Никогда бы не подумала, что сбор информации может так
выматывать. Но если поступать по принципу «нормально
делай — нормально будет», по-другому с большинством
рассказов разобраться не получится.
В силу личных особенностей или волнения люди чаще всего
плохо формулируют свои мысли — слова не складываются в
гладкие фразы. Их пугает опасность выразиться не так,
нанести в чём-то обиду памяти деда или отца. Страшатся
упустить единственный шанс рассказать о предках «на всю
страну», сберечь самое главное. Многие начинают плакать.
Главное тут для нас, как интервьюеров, — сохранять
спокойствие и не показывать никакой торопливости, будто
всё наше время принадлежит именно этому человеку.

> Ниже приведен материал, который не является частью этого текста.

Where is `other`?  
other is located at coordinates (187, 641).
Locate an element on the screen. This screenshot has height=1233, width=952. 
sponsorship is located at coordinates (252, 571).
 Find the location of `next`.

Немного странное чувство, когда ты подогреваешь
заглохшую было историю детским вопросом: «А дальше что
было?» Но, как ни странно, это помогает разрядить
обстановку и даже вызывает улыбку.
В этот момент приходит время открывать базу «Подвиг
народа». Как показывает практика, документы оттуда часто
бывают настоящим откровением для родственников и ценным
дополнением к семейному архиву. И мы не устаём
удивляться, как важны они для людей. Многие привыкли,
что с уходом человека в другой мир закрываются все
ворота, информация теряется полностью. И вдруг из
темноты прошлой возникает описание подвига, который тот
совершил. Это кажется невероятным.
Долго беседуем про мирные годы ветеранов. В процессе
следуя заданной канве рассказа, собеседник расслабляется
и может выдать какие-то замечательные, яркие подробности
которые никакими силами было не добыть в его предыдущем
напряжённом состоянии. Например, про «волшебную
сковородку», на которой дед жарил очень вкусную картошку.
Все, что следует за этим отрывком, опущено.